### Collected data entries:
-=-=-

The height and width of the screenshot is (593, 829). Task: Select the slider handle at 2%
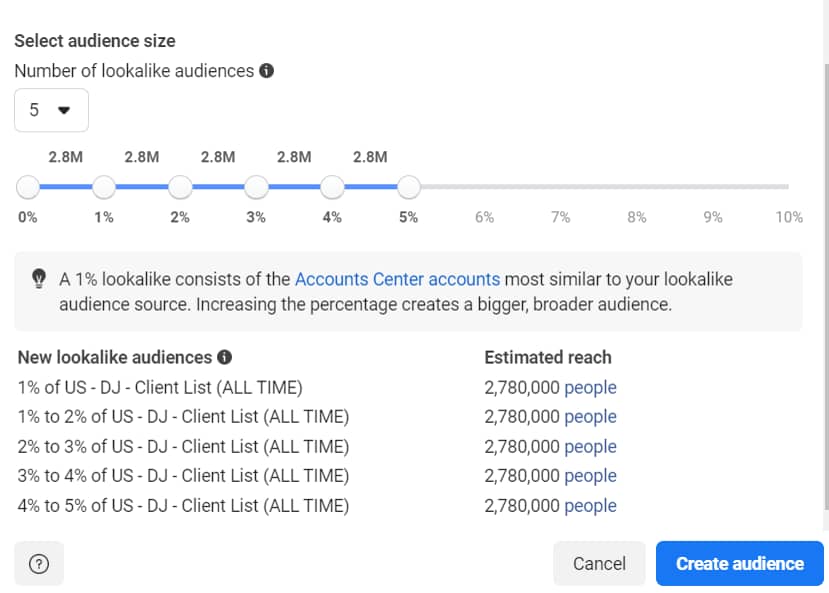coord(180,187)
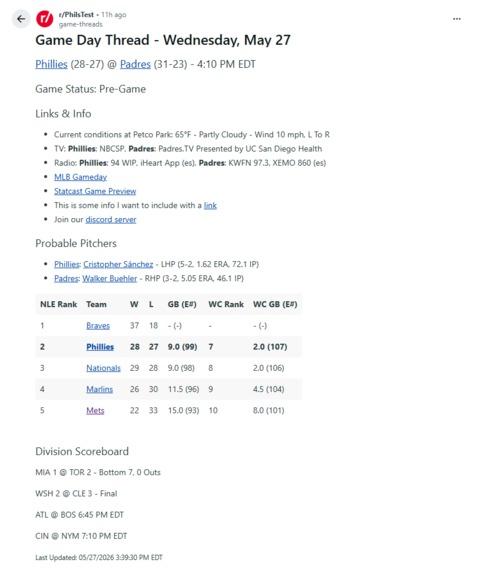Image resolution: width=477 pixels, height=573 pixels.
Task: Click the 'link' hyperlink in info bullet
Action: point(210,205)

-=-=-

### Task details:
What is needed is an exact repetition of every entry, without the pictures.

### Written reply:
The height and width of the screenshot is (593, 829). Task: Select the slider handle at 2%
coord(180,187)
Image resolution: width=477 pixels, height=573 pixels.
Task: Click the 'link' hyperlink in info bullet
Action: point(210,205)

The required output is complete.